Oesophageal adenocarcinoma (AC) risk is 25% lower in people who take aspirin twice a week versus people who don’t take aspirin (risk reduction plateaus at use 4.5 times per week), a meta-analysis showed.[1] Oesophageal AC risk is 47% lower in long-term users of aspirin (3+ years) versus non-users (risk reduction plateaus at 6 years use).[1]

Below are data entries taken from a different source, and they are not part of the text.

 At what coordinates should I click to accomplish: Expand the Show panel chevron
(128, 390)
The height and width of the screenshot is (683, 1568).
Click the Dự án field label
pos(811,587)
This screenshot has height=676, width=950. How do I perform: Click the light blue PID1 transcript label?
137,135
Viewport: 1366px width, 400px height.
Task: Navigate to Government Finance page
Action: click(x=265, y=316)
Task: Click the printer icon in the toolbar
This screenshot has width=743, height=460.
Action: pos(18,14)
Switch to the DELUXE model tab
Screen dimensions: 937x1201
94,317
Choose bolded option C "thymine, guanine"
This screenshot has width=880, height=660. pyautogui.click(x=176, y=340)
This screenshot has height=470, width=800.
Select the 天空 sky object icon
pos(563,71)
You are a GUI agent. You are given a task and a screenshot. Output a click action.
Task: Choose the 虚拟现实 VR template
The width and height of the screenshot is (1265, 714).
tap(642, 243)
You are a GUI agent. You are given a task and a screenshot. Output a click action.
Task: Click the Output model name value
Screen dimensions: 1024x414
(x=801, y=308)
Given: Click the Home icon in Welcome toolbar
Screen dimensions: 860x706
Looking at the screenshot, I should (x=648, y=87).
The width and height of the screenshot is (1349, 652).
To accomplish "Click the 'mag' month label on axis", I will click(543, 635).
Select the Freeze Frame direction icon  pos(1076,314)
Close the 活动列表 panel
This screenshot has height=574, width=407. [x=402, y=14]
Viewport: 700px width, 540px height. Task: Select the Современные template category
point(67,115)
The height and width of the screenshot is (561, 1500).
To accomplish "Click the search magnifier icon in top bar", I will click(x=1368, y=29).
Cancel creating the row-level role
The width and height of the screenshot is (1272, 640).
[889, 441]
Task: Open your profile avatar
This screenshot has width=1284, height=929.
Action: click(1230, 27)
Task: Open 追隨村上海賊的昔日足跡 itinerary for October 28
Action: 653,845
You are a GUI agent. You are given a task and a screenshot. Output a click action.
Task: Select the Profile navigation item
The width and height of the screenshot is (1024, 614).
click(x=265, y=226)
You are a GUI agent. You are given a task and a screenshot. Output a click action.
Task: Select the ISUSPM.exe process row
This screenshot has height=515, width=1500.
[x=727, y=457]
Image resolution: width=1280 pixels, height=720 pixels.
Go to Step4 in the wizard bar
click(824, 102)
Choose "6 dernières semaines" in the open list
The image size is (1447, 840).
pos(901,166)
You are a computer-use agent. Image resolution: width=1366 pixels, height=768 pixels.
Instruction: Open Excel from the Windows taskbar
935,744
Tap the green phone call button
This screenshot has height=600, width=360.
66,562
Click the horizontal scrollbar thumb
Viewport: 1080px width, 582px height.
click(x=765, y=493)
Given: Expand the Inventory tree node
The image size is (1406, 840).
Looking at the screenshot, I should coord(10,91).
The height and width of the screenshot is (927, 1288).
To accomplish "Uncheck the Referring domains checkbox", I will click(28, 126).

Oesophageal squamous cell carcinoma (SCC) risk is 39% lower in regular users versus never-users of aspirin.[2]

Statins

Oesophageal cancer risk is 14-28% lower in people who take statins, versus those who don’t, meta-analyses have shown.[3-5]

References

  1. Xiaohua Y, Zhenjiang Y, Weidong L, Pengcheng X, Sidong C. The non-linear threshold association between aspirin use and esophageal adenocarcinoma: results of a dose-response meta-analysis. Pharmacoepidemiol Drug Saf 2014;23(3):278-84.
  2. Bosetti C, Rosato V, Gallus S, Cuzick J, La Vecchia C. Aspirin and cancer risk: a quantitative review to 2011. Ann Oncol 2012;23(6):1403-15.
  3. Beales IL, Hensley A, Loke Y. Reduced esophageal cancer incidence in statin users, particularly with cyclo-oxygenase inhibition. World J Gastrointest Pharmacol Ther 2013;4(3):69-79.
  4. Alexandre L, Clark AB, Cheong E, et al. Systematic review: potential preventive effects of statins against oesophageal adenocarcinoma. Aliment Pharmacol Ther 2012;36(4):301-11.